Let ${ f_n\left(x\right):[0,1] \to \mathbb{R} }$ uniformly convergent to function $f(x)$ which is bounded on the interval $[0,1]$. Prove the following: ${ \lim_{n\to\infty} \sup_{[0,1]} f_n\left(x\right) = \sup_{[0,1]} f\left(x\right) }$.
I tried to show that $f$ is bounded and therefore it has a supremum $S$ for some $x_0 \in [0,1]$. In addition, for every $\epsilon > 0$ there exist $n_0$ such that for every $n > n_0$ and for every $x \in [0,1]$, $|f_n(x) - f(x)| < \epsilon$. I tried to put the $x_0$ instead of $x$, and replace the $f(x_0)$ with $S$, but it doesn't helped much...

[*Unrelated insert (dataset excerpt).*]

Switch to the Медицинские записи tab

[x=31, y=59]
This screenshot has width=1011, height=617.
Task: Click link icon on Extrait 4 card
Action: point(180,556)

How can I use the boundedness wisely?
i) For $x_n\in [0,1]$, assume that $\sup\ f = \lim\ f(x_n)$
Assume that $|\sup\ f-f(x_n)|<\varepsilon$ for some $n$. By pointwise convergence, $i>i_0$ implies $|f_i(x_n)-f(x_n)|<\varepsilon$ so that $$\sup\ f_i\geq f_i(x_n)\geq \sup\ f -2\varepsilon$$ for all $i>i_0$
Hence $\lim\ \sup\ f_i\geq \sup\ f$
ii) $|\lim\ \sup\ f_i - \sup\ f_i|<\varepsilon$ for all $i>i_0$.
Further $| f_i(x_i)- \lim\ \sup\ f_i |<2\varepsilon$ for all $i>i_0$
By uniform convergence, when $i$ is large, then $|f(x_i)-f_i(x_i)| < \varepsilon$ so that $|f(x_i)-\lim\ \sup\ f_i |<3 \varepsilon$ for large $i$.